[Problem statement]
Where a line in the records below includes "will", pull that line out.
===== Source information
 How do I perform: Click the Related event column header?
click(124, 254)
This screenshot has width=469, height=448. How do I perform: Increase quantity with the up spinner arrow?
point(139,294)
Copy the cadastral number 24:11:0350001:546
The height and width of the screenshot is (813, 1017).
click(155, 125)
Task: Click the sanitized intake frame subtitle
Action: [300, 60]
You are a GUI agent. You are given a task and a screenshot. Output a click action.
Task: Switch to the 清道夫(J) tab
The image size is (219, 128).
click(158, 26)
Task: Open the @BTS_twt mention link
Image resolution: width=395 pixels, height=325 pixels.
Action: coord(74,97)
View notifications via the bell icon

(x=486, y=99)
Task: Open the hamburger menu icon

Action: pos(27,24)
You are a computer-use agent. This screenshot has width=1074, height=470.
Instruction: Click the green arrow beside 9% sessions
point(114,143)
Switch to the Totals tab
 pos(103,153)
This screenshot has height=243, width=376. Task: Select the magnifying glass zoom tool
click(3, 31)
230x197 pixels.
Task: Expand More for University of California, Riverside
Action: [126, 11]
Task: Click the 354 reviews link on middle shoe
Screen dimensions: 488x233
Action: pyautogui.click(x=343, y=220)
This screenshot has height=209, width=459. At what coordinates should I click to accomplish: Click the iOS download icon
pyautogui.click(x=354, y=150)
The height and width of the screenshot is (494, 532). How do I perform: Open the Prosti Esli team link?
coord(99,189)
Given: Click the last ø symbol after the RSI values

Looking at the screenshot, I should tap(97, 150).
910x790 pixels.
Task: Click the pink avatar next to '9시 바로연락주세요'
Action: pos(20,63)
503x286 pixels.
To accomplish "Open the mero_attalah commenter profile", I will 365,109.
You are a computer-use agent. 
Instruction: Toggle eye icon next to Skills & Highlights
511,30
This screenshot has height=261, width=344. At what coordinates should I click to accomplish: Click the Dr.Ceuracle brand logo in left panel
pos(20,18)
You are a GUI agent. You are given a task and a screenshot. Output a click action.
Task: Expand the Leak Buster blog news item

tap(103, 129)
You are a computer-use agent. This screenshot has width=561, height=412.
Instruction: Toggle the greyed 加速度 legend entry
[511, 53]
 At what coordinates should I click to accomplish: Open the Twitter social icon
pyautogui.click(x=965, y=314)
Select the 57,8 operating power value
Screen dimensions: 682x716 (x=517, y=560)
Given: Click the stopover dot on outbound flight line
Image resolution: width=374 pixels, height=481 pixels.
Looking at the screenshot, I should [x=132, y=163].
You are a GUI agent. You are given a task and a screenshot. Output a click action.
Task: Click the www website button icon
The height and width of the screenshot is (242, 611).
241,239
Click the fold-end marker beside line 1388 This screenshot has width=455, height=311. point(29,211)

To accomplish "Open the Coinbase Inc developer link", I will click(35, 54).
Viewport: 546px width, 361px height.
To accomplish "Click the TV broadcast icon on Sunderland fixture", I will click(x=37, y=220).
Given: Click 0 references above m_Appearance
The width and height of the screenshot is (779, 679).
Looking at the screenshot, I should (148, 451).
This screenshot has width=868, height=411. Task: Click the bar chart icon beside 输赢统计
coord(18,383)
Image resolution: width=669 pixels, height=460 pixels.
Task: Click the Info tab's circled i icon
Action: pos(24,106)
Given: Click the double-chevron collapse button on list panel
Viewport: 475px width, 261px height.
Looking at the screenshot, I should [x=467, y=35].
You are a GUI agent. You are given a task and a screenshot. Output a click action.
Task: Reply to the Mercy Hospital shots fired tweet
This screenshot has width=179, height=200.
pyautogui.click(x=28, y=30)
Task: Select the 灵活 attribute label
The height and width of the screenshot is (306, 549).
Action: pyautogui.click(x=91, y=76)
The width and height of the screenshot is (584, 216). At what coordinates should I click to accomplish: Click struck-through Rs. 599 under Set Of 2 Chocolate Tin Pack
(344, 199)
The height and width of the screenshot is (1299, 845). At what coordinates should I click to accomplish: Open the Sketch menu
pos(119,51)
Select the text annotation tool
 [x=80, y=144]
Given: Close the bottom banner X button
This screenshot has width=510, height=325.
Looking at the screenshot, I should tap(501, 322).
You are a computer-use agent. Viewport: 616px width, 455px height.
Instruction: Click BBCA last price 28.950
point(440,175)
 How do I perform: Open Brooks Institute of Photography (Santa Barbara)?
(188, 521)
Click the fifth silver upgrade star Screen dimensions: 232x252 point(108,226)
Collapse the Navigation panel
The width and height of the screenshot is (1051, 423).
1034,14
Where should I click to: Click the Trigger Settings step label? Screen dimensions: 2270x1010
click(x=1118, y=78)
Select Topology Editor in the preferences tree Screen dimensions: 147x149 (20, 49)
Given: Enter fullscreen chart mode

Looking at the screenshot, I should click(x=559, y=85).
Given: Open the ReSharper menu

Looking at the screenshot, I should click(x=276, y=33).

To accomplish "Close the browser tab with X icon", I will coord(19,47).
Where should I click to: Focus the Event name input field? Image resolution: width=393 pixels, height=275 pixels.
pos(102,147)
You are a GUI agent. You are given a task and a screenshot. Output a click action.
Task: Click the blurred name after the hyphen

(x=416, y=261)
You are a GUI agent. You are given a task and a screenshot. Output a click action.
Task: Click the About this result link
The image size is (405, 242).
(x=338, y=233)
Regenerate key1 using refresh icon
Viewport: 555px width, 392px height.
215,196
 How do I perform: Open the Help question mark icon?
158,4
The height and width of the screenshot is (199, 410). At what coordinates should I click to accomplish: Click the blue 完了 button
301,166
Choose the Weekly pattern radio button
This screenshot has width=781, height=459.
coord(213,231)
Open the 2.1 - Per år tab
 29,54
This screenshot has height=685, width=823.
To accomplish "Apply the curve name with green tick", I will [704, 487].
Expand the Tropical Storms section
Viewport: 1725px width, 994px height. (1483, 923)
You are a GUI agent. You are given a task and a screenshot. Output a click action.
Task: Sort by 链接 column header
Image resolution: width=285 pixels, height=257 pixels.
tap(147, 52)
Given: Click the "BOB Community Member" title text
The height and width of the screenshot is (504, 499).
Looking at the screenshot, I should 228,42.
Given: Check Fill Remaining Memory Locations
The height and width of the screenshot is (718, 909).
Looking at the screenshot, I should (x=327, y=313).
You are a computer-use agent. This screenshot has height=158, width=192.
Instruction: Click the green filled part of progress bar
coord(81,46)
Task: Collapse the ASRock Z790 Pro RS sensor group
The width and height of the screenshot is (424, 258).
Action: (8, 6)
==========
[Reply to the task]
To accomplish "Open the mero_attalah commenter profile", I will 365,109.
To accomplish "Open the Coinbase Inc developer link", I will click(35, 54).
To accomplish "Click the TV broadcast icon on Sunderland fixture", I will click(x=37, y=220).
To accomplish "Close the browser tab with X icon", I will coord(19,47).
To accomplish "Apply the curve name with green tick", I will [704, 487].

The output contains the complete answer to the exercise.